The NY AG released results of his investigation into GNC, Target, Walgreens and Walmart via the New York Times last week. The industry, botanical community, and analytical experts have responded negatively to the investigation’s reliance on DNA barcoding to measure genetic material in extracts.
‘A well-intentioned, but misguided effort’
In its new letter, CRN states it is, “greatly concerned that these findings may be based on a well-intentioned, but misguided effort to locate DNA in finished herbal extracts using DNA barcode technology. Unfortunately, the process of extracting an herb’s phytochemicals for use in finished products can either damage, destroy or simply leave behind the DNA this testing protocol is designed to find, leaving many scientists – both inside and outside the industry – to question whether DNA barcoding technology is an appropriate or validated method for determining the presence of herbal ingredients in finished botanical products. DNA barcode testing may well be the wrong test for these kinds of products.
“… Accordingly, CRN requests the opportunity to review:
• the Attorney General’s methodology and rationale for conducting DNA barcode testing on finished extract products,
• the raw data from the tests,
• the reference standards against which these test results were compared, and
• a copy of the full report for the investigation.
“In addition, we would request an opportunity to sit down with your staff to discuss this investigation. We are hopeful that we can find common ground to discover some explanation for these test results, given our mutual desire to assure consumers that the dietary supplement industry delivers safe and beneficial products to its customers.”
Mister said that the association is not only looking at the AG in New York, but is also watching the water for ripples in different directions. “We’ve reached out to the FDA and the FTC, and we’re monitoring other states to make sure other AGs are not going to jump in.

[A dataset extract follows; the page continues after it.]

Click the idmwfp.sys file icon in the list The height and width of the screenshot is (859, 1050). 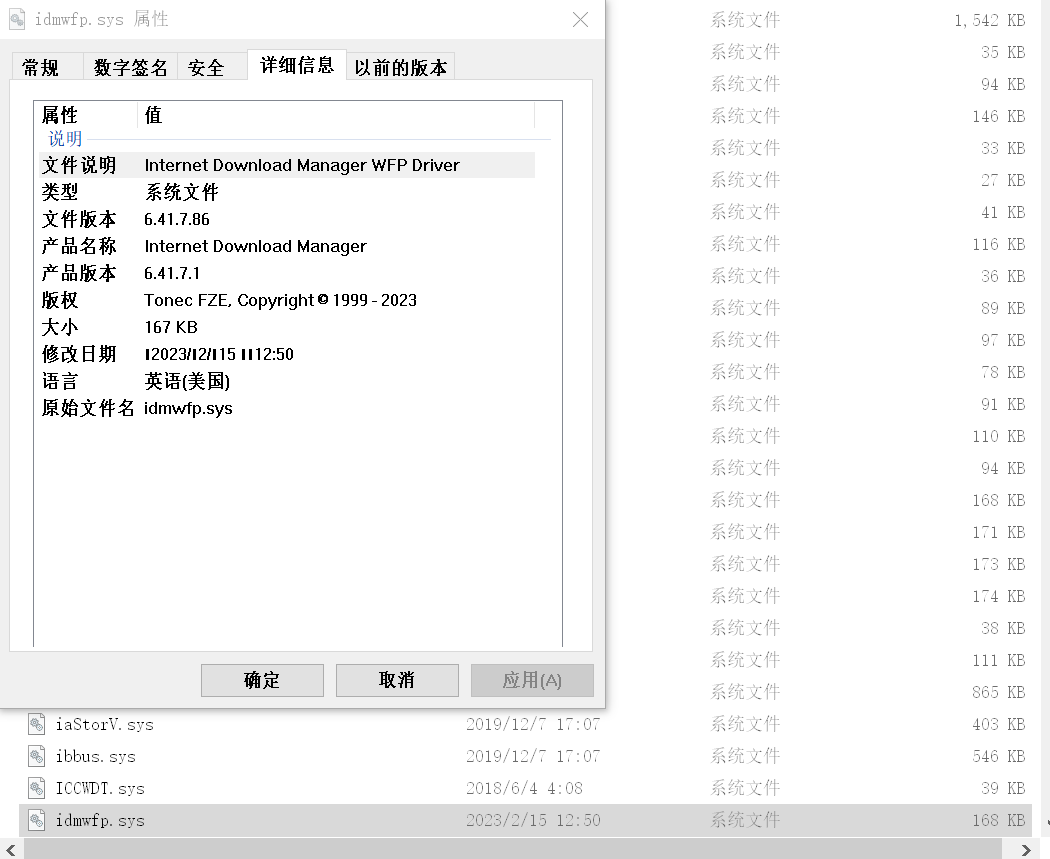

“The companies are doing their own testing, and GNC issued a statement with the results of their own tests and re-tests,” said Mister. “We’re now waiting to see if what others are going to do.”
CRN is also making the rounds on Capitol Hill with the industry’s allies and “some of the critics”, he said. “They’re all reading the same news so we have to ensure they don’t act rashly based on the reporting.”
Communicating with consumers
While the New York Times continues to support its original story, even publishing an editorial over the weekend from its Editorial Board that bangs the AG’s drum with zero consideration for an alternative opinion, other media outlets are covering the limitations and flaws in the AG’s application of DNA barcoding.
“I am pleased to see the journalists are questioning the data, and they should,” said Mister.
CRN is also being pro-active to provide consumers with information and material that explains the situation in a way they can understand, he said. The association has launched a special section on its website that includes a consumer Q&A about herbal dietary supplements and recent actions by the New York Attorney General, and an infographic (displayed below).
All of the trade associations are attacking the situation from the angle of their own membership, said Mister, but they are also working together to ensure the industry speaks with one voice or the same voice. CRN is meeting with the Natural Products Association, the American Herbal Products Association, the United Natural Products Alliance, and the Consumer Healthcare Products Association today to discuss the matter further, he said.
“What you’ll see is the associations complimenting each other,” said Mister. “For example, UNPA is trying to test the products, while we’re working Congress and the consumer angles.”
A spokesperson for the UNPA confirmed for NutraIngredients-USA that it has received “more than 26 boxes of products from around the country, including those from all four retailers, and are inventorying and cataloging them on the front end of distribution to certified labs later this week. We do have matching lot numbers for all of the products targeted by the NY AG.”
The alliance added that it anticipates the results and analysis will take at least three weeks to complete.